### [WHAT YOU WILL DO]
Please locate each line in the listing below that contains the string "Toggle", and copy those lines. Treat uppercase and lowercase as different.

### [GIVEN RECORDS]
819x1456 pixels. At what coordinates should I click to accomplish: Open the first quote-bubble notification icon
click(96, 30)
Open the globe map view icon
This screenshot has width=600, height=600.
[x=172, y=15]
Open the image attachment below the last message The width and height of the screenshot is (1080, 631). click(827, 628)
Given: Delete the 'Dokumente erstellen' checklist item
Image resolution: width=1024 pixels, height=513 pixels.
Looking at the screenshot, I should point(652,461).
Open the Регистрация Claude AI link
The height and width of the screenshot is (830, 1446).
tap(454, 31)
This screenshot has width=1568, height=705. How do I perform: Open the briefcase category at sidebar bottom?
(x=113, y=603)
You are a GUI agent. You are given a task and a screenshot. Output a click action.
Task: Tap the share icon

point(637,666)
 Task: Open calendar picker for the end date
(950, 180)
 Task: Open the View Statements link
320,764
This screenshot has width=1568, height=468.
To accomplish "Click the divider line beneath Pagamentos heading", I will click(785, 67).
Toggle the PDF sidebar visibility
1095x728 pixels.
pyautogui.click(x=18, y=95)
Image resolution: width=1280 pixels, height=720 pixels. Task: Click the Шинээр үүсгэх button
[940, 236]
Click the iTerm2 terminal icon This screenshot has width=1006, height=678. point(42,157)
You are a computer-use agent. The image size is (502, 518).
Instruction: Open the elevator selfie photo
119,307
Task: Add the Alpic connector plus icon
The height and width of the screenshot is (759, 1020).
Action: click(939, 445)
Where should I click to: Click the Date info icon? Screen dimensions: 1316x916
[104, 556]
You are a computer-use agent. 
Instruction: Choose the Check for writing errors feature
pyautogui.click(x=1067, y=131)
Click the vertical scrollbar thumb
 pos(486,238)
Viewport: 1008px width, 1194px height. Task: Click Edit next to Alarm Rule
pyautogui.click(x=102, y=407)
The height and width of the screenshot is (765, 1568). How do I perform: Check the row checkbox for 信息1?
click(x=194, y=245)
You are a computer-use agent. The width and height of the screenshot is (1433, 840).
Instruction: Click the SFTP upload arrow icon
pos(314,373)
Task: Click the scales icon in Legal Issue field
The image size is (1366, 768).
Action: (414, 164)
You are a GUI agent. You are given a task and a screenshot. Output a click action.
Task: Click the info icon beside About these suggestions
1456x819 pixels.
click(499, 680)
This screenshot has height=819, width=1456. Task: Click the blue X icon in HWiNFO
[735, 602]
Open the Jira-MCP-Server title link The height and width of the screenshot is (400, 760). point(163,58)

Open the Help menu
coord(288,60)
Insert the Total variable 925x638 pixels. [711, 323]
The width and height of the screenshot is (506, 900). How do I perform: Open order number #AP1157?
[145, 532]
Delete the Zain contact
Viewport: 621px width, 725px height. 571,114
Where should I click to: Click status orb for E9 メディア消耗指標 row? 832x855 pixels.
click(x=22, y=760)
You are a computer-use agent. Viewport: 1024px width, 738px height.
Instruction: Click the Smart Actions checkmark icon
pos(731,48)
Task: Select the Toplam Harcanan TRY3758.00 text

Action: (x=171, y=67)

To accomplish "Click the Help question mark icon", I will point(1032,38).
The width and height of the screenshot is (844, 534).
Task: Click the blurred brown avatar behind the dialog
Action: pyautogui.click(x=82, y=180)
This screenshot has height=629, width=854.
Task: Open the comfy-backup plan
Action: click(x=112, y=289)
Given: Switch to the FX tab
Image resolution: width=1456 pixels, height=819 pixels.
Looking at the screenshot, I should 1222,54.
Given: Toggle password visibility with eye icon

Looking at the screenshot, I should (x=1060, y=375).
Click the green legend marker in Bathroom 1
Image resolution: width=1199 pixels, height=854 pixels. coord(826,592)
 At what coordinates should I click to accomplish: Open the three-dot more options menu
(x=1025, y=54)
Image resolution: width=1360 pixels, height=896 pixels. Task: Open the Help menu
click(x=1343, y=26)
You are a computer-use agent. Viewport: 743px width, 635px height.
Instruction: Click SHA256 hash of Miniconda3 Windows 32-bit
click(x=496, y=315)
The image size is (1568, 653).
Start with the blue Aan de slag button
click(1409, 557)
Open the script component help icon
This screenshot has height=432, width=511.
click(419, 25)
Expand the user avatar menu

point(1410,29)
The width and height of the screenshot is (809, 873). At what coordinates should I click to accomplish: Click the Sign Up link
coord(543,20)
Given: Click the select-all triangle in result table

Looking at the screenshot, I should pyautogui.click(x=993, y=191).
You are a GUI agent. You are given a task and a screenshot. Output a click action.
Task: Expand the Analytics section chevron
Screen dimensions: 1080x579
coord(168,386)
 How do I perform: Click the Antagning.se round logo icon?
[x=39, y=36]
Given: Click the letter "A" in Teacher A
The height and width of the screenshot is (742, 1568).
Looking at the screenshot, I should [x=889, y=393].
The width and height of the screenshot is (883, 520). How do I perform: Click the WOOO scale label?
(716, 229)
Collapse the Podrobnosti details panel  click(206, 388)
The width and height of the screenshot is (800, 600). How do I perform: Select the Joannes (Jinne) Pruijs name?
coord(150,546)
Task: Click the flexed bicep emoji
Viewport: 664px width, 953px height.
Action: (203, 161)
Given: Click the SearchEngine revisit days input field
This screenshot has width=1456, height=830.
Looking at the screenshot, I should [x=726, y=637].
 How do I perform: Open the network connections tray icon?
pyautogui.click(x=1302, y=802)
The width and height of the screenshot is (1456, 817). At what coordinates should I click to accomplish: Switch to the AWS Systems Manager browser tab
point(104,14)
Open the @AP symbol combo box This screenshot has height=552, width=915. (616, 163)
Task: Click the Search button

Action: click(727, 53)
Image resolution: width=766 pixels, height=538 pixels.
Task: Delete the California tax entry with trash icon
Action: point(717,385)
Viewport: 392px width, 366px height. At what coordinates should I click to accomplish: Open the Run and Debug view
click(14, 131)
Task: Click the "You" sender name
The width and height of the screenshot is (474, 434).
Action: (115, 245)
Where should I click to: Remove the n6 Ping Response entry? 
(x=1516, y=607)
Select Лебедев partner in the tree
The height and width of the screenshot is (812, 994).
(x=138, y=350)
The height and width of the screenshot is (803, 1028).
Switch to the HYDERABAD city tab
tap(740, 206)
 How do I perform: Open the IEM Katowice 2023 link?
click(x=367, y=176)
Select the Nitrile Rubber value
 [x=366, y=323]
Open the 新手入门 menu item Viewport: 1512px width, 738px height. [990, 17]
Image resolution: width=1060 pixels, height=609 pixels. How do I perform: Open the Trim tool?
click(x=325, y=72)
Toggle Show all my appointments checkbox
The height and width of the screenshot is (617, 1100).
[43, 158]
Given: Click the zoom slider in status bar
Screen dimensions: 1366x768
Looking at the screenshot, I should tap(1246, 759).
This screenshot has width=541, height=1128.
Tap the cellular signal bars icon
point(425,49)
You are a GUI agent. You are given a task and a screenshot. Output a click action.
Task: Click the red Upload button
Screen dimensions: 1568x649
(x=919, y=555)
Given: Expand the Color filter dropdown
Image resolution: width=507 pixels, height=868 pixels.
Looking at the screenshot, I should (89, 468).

### [FINAL RESULT]
Toggle the PDF sidebar visibility
Given: Toggle password visibility with eye icon
Toggle Show all my appointments checkbox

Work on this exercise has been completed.